**TEKS PILIHAN:**
======

HUKUM MENIKAHI WANITA
HAMIL
Oleh: Ria Sari & Nanik
A. Latar Belakang
Fenomena yang
menjamur di kalangan muda-mudi saat ini adalah banyaknya yang menikah saat
wanita sudah hamil karena perzinaan, mirisnya lagi, hal seperti diatas sudah
dianggap biasa di tengah-tengah masyarakat kita. Namun, masalah yang timbul
adalah bolehkah wanita tersebut dinikahi ketika ia dalam kondisi hamil, baik
itu dinikahi oleh laki-laki yang menghamilinya maupun dinikahi oleh orang yang
bukan menghamilinya? Bolehkah mereka mengadakan senggama? Benarkah mereka harus
menikah dua kali?
Nah dalam kesempatan
inilah, kami akan membahas seputar tentang hukum menikahi wanita hamil.
Sebenarnya hukum menikahi wanita hamil karena zina berarti ada sangkut pautnya
dengan masalah hukum menikahi wanita zina. Ketentuan ini juga yang dapat
menentukan sah atau tidaknya menikahi wanita hamil serta sekaligus menentukan
harus atau tidaknya menikah sekali setelah melahirkan.
B.
Pembahasan
1.
Defenisi
Menikahi wanita
hamil dalam hukum Islam disebut juga at-tazawwuj bi-al-hamil yang
dapat diartikan sebagai perkawinan seorang pria dan wanita yang sedang hamil
karena zina. Hal ini terjadi karena dua kemungkinan, yaitu dihamili dulu baru
dikawini, atau dihamili oleh orang lain baru dikawini oleh orang yang bukan
menghamilinya.
2.
Hukum Menikahi Wanita Hamil
Hukum menikahi wanita hamil dikategorikan menjadi dua yaitu hukum
menikahi wanita yang dihamili dulu dan menikahi wanita yang dihamili oleh orang
lain baru dinikahi oleh orang yang bukan menghamilinya. Berikut penjelasannya:
a.
Hukum Menikahi Wanita Yang
Hamil Olehnya Sendiri
Dalam hal ini
ulama dari empat mazhab sepakat dan menetapkan bahwa perkawinan keduanya adalah
sah, dan boleh mengadakan senggama bila laki-laki itu sendiri yang
menghamilinya baru ia mengawininya.
Akan tetapi Ibnu
Hazm mengatakan : “keduanya boleh dikawinkan dan boleh mengadakan senggama bila
ia telah bertaubat dan mengalami hukuman dera (cambuk) karena keduanya telah
berzina”, pendapat Ibnu Hazm ini dilandasi berdasarkan keputusan hukum yang telah
diterapkan oleh sahabat nabi kepada orang-orang yang berbuat hal tersebut,
antara lain diriwayatkan :
1)
Ketika Jabir bin Abdillah ditanya tentang kebolehan
mengawinkan kedua orang yang telah berzina, maka ia berkata “boleh
mengawinkannya asalkan keduanya telah bertaubat dan memperbaiki sifatnya.
2)

======

**BAHAN TERSEDIA:**
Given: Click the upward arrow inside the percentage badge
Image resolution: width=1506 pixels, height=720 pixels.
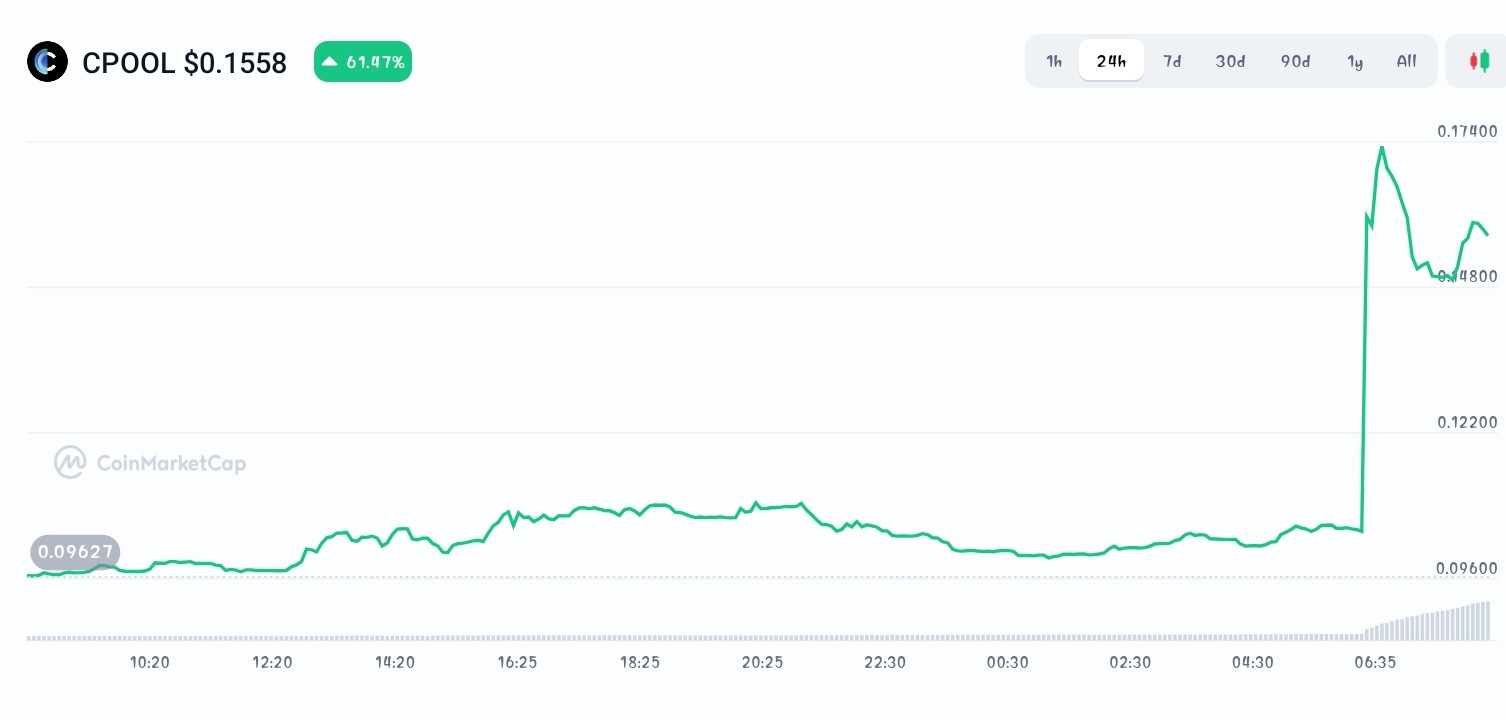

======

**DAFTAR TUGAS:**
[1] Menurut teks tentang hukum menikahi wanita hamil, apa sebutan untuk menikahi wanita hamil dalam hukum Islam?
[2] Tuliskan kembali tanpa perubahan bagian dari teks tentang hukum menikahi wanita hamil yang dibuka dengan kata-kata yang memuat "Hukum Menikahi Wanita Yang" dan ditutup dengan "baru ia mengawininya.".
Baris-baris data tersebut tidak diperlukan untuk pengerjaan.

**JAWABAN TERTULIS:**
[1] At-tazawwuj bi-al-hamil.

[2]
Hukum Menikahi Wanita Yang
Hamil Olehnya Sendiri
Dalam hal ini
ulama dari empat mazhab sepakat dan menetapkan bahwa perkawinan keduanya adalah
sah, dan boleh mengadakan senggama bila laki-laki itu sendiri yang
menghamilinya baru ia mengawininya.